Extract provided:
%%

The Write Ahead Logging subsystem in PostgreSQL is at the core of how it
delivers its promise of ACID transactions. A very visible effect of this
architecture is a large number of 16 MB files lying around in a directory
called pg_wal
. Sometimes though, these files have a habit of accumulating and
eating up lots of disk space.
Read on to learn about why this happens, whether you should be concerned, and what you can do about it.
The Write Ahead Logging System
Nearly all modern RDBMS use write-ahead logging to ensure that the relational data it is entrusted with is consistent and safe, even in the event of hardware or software failures. Write-ahead logging involves maintaining an append-only log of all changes happening to the on-disk files that store the relational data. In Postgres, these log files are called Write Ahead Log files, or simply WAL files.

%%

Recorded information:
%%

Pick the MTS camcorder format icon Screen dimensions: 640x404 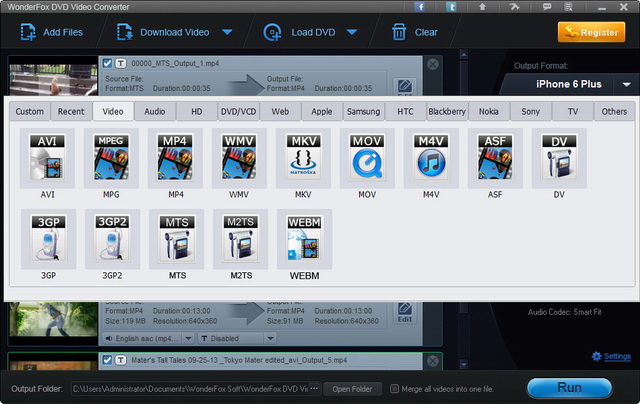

%%
%%

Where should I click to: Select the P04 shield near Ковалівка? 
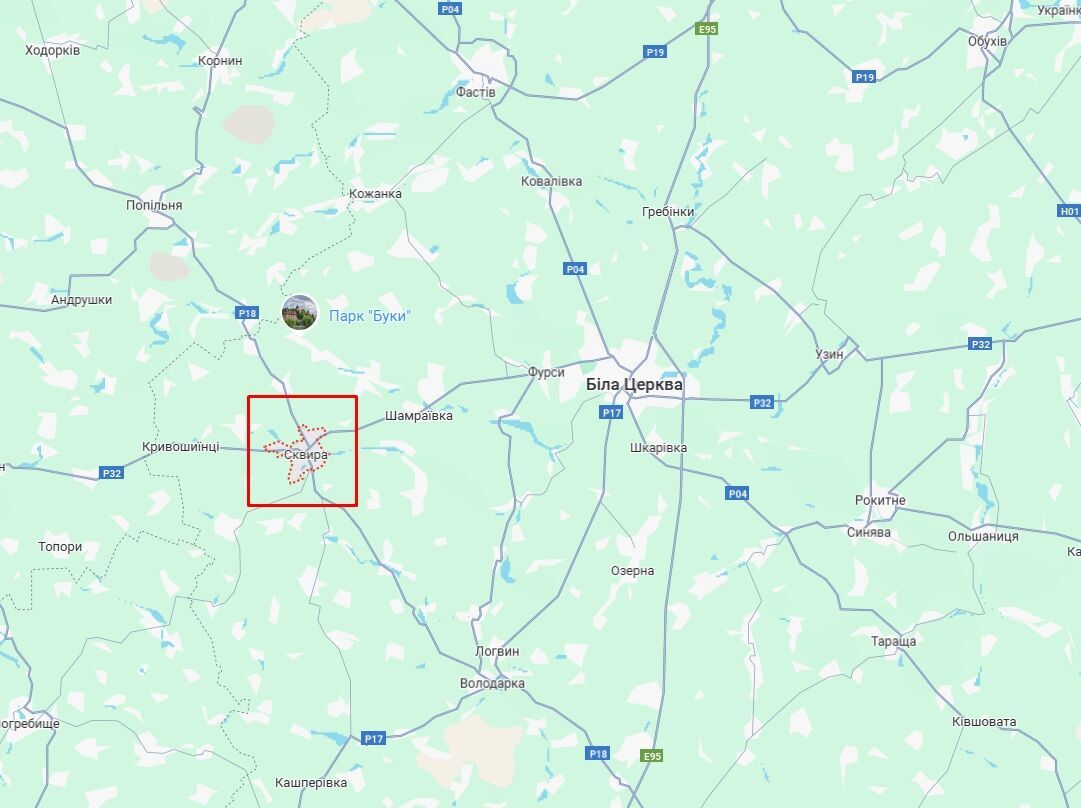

%%

Transcribe the full text on PostgreSQL write-ahead logging word for word. The entries come from a different source than the text.

The Write Ahead Logging subsystem in PostgreSQL is at the core of how it
delivers its promise of ACID transactions. A very visible effect of this
architecture is a large number of 16 MB files lying around in a directory
called pg_wal
. Sometimes though, these files have a habit of accumulating and
eating up lots of disk space.
Read on to learn about why this happens, whether you should be concerned, and what you can do about it.
The Write Ahead Logging System
Nearly all modern RDBMS use write-ahead logging to ensure that the relational data it is entrusted with is consistent and safe, even in the event of hardware or software failures. Write-ahead logging involves maintaining an append-only log of all changes happening to the on-disk files that store the relational data. In Postgres, these log files are called Write Ahead Log files, or simply WAL files.